One longer-term direction is the idea of harness templates. Most engineering organisations already have two or three main service topologies (a CRUD business service, an event processor, a data dashboard). In a few years those templates may come pre-bundled with their own custom linters, structural tests, agent skill files and observability hooks, all matched to the topology and the tech stack. Picking a stack would partly mean picking which harness template you can stand on.

Who controls what (the final time)

This series started with a small drawing of who controls which layer. Worth closing it out with the full picture.

The user message is what you write. The system instruction is set by whoever built the platform. The context (history, retrieved documents, project files, tool outputs, your onboarding profile) is triggered by you and assembled by the platform. On a raw model API it might be as little as a project folder; on a product platform it becomes an engineering discipline of its own.

The harness is almost entirely platform code. It decides when to call the model, when to call a tool, when to retry, when to hand off to another agent, when to ask you for confirmation, when to stop. You experience it as the difference between a chatbot that answers questions and a system that gets work done.

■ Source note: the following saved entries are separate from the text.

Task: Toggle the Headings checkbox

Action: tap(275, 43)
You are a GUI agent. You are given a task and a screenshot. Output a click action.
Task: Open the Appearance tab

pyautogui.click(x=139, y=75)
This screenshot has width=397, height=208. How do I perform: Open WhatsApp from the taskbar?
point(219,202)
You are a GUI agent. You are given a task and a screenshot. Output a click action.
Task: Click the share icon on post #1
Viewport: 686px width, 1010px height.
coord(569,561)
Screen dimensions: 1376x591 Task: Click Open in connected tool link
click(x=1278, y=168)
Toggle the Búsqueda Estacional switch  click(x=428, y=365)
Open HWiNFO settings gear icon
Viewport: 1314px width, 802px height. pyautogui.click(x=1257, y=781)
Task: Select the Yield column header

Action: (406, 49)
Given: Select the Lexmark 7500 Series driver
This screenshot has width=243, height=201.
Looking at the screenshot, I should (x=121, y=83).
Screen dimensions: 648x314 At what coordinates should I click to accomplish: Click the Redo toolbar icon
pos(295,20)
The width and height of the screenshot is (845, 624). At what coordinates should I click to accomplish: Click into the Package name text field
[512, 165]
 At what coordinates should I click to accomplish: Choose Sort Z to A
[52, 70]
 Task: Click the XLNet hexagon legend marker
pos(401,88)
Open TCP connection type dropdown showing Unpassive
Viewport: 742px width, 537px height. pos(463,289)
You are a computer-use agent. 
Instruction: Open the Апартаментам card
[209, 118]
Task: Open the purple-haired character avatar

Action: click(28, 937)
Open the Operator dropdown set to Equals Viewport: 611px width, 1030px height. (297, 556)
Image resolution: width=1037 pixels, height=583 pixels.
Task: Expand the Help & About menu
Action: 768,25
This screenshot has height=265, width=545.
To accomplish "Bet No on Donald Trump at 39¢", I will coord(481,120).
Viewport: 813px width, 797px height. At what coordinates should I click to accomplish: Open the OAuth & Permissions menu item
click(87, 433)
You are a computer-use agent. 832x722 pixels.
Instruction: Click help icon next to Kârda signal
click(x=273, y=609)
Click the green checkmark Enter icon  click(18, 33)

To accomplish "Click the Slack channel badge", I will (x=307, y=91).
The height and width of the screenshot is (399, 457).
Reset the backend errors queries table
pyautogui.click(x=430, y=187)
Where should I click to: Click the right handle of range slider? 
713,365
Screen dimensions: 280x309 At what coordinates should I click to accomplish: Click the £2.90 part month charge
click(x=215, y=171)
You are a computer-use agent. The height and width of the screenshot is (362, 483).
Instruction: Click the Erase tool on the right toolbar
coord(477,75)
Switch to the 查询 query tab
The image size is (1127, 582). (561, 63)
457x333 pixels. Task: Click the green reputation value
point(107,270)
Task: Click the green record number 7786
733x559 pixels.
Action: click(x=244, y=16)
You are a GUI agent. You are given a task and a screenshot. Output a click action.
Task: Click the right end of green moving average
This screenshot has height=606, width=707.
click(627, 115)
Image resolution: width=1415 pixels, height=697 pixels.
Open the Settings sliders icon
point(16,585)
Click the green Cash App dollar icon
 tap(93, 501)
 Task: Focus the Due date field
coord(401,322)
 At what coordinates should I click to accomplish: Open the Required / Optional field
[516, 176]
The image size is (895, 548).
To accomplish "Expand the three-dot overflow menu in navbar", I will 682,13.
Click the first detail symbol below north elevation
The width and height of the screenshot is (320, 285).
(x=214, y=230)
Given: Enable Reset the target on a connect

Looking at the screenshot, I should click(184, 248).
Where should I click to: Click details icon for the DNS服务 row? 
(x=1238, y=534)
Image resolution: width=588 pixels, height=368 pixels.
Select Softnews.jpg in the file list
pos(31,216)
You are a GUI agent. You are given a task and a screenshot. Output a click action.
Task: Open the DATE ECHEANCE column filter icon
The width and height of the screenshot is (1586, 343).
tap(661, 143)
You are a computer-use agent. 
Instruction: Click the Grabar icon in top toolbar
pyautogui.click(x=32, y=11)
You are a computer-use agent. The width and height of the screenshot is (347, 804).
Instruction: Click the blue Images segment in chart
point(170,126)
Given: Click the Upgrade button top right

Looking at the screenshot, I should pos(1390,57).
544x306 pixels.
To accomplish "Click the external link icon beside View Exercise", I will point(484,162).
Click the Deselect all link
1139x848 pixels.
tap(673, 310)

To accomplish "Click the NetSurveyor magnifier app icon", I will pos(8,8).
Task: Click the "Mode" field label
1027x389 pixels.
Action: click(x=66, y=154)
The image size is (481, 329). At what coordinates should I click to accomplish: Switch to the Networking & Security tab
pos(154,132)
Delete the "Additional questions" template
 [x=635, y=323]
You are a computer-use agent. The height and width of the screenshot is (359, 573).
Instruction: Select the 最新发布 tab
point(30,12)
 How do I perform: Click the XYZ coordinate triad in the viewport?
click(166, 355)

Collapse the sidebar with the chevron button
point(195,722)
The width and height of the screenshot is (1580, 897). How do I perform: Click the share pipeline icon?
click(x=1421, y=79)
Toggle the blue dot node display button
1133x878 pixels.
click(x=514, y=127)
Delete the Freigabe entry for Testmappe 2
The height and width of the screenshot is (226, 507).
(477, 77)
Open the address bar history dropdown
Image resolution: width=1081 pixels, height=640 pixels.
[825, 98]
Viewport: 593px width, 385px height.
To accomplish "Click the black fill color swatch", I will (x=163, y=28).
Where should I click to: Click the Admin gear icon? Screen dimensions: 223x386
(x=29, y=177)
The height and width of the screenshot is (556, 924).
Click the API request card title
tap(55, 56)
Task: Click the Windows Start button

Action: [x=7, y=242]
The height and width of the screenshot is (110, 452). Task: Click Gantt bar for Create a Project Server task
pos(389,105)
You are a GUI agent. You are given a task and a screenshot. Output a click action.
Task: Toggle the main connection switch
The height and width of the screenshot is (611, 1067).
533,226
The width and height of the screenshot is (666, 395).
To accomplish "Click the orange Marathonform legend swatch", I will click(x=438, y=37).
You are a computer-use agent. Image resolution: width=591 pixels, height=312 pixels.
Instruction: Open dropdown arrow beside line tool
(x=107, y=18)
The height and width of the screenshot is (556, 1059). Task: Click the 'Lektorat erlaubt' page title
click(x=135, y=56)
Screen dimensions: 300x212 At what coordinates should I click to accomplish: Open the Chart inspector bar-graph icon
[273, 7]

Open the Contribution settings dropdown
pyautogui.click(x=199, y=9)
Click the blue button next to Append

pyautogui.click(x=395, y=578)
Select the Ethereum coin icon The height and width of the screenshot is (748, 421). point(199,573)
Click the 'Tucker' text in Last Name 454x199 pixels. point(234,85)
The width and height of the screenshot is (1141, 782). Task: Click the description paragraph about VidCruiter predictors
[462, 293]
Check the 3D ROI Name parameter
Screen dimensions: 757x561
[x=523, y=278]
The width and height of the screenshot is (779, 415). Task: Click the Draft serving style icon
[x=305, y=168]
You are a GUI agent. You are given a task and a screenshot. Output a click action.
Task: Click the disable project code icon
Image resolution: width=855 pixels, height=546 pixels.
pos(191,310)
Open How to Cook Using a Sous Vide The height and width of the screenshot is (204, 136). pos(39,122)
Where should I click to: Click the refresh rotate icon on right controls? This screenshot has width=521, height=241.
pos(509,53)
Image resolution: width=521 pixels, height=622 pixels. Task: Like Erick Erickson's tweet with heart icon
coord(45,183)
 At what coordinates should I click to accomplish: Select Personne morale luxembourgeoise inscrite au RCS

When a product moves from "wrap the model" to "run agents," the work shifts down through the stack from prompts to context to harness, and the proportion of value created inside the platform grows at every step. At Idam AI this looks concretely like a callbacks pipeline that runs guardrails, cache lookups, context injection and logging on every turn; agent-specific planners that vary by task; an MCP toolset whose lifecycle is managed for the user; and SSE streaming that keeps long agent runs feeling responsive. None of that is visible in a user message, but all of it shapes the output.

A short checklist

If you are building or evaluating a system that wraps an LLM, run through these:

  • Can you name, for every component of your harness, the model failure it exists to address?
  • When you remove a component, can you tell whether it was load-bearing?
  • Are sensor signals (lint errors, test failures, review comments) written to be consumed by the model, not just read by humans?
  • Do you have a clear policy for context growth: compaction, tool-result clearing, persistent memory, full resets, or some combination?
  • When the agent produces output that should be evaluated, is the evaluator a separate agent with its own prompt and (if helpful) tools?
  • Are your most frequent agent mistakes making it into your AGENTS.md, your hooks, or your reviewer prompts, or are they being retried and forgotten?
  • When a new model lands, do you re-examine the harness, removing scaffolding that is no longer load-bearing and adding scaffolding for the new ceiling?
  • Can you replay any agent run end-to-end, with the full state the agent saw at every step?

Almost every meaningful improvement to a harness starts with reading a real failure trace and asking what would have caught it.

Sources


That closes out the series. The same primitives (clarity, examples, structure, feedback) keep showing up at each layer; what changes is who owns them. If you're building a product on top of an LLM, the centre of gravity moves from prompt to context to harness as the product matures.